## Short exercise
Pull out every line in the entries below that contains the string "list". Count only matches with the same uppercase and lowercase letters.

--- Dataset entries ---

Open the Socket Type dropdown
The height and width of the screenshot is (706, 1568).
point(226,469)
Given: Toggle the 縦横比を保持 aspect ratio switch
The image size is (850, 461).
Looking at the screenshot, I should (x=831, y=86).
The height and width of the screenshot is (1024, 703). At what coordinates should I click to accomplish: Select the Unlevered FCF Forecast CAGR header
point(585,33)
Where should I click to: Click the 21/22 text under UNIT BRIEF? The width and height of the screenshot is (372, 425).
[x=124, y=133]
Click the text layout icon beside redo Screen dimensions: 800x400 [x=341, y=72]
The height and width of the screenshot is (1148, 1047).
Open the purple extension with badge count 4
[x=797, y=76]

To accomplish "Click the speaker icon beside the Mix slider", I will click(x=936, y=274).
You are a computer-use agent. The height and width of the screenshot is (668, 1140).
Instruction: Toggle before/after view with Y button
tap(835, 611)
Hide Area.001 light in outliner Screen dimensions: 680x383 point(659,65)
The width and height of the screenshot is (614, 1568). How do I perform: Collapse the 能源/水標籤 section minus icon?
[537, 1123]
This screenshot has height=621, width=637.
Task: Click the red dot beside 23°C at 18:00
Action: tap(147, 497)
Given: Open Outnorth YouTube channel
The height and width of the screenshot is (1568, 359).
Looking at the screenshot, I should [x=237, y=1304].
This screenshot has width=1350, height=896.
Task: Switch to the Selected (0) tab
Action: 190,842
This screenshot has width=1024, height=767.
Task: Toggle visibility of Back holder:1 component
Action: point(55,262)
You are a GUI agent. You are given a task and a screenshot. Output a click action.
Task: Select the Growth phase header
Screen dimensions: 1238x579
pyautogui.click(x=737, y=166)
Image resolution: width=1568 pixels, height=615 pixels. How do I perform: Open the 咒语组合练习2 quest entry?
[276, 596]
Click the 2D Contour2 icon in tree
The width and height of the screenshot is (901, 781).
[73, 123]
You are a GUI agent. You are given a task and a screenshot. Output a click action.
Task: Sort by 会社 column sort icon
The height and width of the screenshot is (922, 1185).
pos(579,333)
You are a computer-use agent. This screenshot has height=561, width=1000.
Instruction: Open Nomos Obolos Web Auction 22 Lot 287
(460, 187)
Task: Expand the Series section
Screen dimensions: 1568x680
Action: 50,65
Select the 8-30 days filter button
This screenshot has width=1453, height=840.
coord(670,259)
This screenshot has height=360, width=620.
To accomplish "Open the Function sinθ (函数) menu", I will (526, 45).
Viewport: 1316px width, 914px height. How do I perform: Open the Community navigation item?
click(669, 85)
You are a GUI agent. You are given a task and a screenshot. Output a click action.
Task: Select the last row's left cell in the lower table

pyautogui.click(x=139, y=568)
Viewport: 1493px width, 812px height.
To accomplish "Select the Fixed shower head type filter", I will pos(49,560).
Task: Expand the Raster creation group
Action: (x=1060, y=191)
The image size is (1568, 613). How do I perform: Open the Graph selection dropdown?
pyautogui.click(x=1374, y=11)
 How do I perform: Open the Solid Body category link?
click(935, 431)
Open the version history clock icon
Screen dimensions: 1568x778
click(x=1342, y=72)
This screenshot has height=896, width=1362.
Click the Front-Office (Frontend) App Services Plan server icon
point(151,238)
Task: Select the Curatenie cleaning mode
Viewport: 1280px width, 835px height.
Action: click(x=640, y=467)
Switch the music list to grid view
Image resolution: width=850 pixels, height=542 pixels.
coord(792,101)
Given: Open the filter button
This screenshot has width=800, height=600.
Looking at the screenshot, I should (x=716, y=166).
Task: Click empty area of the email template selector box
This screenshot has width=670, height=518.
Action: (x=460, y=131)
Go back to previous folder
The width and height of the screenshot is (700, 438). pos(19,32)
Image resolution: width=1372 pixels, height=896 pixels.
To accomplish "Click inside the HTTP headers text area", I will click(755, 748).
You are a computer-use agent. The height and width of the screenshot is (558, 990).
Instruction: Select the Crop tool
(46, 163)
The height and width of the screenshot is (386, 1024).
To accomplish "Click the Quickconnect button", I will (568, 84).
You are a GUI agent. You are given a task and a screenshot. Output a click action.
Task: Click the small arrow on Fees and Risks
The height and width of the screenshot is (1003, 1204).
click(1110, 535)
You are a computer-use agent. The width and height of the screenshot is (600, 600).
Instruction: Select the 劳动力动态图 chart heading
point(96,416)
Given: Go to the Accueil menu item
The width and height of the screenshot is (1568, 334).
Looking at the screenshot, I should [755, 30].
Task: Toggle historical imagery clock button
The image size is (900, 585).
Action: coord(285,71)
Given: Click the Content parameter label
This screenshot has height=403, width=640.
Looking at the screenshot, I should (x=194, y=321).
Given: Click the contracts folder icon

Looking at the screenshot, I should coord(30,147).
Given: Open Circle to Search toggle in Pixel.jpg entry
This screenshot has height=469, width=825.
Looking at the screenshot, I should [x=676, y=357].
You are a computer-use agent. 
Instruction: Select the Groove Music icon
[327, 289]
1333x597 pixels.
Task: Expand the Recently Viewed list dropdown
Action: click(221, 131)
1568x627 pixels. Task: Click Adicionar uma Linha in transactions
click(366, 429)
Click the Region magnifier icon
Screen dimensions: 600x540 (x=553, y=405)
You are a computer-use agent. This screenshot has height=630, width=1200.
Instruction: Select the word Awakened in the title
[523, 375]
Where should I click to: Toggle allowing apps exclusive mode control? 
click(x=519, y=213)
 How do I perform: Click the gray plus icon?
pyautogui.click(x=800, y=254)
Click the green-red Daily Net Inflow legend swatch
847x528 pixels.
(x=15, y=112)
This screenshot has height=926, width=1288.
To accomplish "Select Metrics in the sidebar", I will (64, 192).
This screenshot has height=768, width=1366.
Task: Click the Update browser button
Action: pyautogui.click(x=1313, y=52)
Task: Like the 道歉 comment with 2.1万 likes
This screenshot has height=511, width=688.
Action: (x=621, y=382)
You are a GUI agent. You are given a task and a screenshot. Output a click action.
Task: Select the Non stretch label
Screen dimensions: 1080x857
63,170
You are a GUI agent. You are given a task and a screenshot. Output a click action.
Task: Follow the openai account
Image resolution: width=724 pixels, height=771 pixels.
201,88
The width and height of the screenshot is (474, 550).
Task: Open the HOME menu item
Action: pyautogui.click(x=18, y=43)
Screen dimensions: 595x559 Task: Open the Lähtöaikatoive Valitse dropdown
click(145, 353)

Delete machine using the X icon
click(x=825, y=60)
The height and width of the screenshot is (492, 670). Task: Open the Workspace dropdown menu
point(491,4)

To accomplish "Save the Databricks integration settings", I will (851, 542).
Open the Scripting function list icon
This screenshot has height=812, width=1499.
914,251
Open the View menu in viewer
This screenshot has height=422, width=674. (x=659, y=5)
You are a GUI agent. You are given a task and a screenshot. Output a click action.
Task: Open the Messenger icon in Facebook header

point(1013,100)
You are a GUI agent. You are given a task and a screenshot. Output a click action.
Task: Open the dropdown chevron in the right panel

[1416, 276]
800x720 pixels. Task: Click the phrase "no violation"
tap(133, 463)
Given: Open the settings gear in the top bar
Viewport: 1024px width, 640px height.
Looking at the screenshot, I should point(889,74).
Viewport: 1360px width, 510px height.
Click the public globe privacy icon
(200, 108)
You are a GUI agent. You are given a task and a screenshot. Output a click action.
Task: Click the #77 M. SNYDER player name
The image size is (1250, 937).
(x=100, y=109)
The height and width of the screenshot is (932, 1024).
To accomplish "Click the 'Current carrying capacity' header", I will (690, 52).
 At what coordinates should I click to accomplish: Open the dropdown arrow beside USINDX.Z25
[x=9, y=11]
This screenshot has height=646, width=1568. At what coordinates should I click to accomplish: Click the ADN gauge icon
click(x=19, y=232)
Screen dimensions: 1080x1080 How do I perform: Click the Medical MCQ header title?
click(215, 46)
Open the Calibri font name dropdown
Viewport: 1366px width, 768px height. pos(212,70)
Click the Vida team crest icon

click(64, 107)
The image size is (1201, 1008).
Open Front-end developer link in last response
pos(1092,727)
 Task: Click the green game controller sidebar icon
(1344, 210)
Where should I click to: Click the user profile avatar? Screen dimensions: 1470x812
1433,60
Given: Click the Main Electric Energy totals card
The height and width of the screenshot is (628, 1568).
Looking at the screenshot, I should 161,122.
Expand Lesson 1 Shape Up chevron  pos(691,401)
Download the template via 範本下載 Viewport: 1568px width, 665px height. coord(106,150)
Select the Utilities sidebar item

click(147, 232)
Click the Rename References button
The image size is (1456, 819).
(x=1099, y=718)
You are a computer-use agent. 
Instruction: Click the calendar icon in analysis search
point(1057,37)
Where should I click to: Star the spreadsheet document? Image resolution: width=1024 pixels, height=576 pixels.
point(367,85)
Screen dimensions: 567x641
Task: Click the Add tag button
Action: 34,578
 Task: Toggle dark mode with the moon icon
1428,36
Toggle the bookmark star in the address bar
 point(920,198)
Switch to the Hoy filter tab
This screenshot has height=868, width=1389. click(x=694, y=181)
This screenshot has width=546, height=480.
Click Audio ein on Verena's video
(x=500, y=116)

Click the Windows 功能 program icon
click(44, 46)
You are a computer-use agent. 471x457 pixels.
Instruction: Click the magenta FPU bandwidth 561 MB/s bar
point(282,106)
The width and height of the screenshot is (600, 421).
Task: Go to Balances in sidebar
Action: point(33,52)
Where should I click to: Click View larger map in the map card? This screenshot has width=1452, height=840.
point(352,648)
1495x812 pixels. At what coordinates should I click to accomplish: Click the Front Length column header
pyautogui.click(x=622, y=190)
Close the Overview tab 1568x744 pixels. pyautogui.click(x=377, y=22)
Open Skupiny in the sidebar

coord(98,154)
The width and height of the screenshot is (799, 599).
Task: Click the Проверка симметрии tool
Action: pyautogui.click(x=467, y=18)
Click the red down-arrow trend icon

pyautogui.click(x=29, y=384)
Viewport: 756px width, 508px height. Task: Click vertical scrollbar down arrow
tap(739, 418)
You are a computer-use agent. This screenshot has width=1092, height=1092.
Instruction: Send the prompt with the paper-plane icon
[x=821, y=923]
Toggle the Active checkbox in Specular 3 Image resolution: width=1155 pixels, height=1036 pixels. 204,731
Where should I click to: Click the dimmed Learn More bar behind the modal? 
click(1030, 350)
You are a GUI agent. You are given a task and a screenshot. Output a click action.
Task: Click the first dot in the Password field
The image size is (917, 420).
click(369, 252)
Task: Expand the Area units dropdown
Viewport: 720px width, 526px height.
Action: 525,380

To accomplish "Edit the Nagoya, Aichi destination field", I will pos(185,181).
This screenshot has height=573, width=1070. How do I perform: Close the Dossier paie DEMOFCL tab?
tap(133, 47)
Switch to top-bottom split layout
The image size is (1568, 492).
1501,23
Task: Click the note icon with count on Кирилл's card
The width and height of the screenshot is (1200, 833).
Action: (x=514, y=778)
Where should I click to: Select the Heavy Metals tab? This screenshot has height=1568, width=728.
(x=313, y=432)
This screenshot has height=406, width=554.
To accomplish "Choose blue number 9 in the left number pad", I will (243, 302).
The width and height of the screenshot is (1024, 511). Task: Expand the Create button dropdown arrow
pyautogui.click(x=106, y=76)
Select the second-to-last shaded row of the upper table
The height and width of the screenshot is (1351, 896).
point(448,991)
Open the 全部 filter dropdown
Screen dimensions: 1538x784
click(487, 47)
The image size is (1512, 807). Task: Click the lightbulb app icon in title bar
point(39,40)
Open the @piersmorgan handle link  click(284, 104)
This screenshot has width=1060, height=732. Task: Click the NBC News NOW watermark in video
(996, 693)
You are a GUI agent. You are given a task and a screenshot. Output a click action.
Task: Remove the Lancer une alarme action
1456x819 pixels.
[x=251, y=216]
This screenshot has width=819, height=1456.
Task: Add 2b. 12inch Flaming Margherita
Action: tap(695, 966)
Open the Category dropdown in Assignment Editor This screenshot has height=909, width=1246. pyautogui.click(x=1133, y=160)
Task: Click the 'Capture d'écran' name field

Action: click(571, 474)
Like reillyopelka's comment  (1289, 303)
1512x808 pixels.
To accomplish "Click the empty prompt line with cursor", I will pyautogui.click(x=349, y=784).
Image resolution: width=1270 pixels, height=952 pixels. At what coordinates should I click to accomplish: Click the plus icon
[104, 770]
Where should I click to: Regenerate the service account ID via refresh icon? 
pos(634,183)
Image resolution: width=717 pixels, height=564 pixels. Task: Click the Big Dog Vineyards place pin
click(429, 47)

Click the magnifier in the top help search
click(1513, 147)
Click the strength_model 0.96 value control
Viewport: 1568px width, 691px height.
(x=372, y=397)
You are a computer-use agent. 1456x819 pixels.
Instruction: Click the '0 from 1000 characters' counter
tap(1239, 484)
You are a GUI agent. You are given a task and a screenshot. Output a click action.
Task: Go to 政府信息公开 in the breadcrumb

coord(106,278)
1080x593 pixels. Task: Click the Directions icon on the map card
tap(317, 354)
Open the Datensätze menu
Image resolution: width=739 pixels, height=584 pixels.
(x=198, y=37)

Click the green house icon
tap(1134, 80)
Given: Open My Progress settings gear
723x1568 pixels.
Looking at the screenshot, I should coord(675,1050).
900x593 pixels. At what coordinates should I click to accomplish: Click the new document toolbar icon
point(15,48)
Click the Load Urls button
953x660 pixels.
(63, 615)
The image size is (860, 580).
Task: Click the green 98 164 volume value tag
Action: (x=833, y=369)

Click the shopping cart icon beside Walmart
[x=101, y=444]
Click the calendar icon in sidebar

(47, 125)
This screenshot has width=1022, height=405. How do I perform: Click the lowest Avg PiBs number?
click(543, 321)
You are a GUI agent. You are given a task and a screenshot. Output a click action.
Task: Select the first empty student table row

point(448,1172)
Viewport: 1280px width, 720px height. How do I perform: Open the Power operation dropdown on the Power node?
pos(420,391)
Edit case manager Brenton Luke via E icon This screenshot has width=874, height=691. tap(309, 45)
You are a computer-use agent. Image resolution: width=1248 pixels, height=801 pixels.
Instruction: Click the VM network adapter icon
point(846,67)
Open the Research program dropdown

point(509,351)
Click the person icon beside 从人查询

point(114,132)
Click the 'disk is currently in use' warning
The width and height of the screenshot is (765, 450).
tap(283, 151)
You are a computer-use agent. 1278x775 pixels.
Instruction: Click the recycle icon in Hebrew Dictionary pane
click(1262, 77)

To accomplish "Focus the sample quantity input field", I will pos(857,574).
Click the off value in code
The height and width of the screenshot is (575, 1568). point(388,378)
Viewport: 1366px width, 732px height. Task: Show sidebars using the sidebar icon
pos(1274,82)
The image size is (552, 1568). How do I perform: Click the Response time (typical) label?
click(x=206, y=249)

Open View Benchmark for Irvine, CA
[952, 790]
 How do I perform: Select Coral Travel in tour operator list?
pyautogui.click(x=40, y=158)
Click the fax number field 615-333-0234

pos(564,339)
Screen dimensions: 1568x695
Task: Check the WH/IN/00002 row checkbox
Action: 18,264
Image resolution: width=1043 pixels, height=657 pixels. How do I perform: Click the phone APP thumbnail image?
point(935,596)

---

## Response below
Switch the music list to grid view
Task: Expand the Recently Viewed list dropdown
Open the Scripting function list icon
 How do I perform: Select Coral Travel in tour operator list?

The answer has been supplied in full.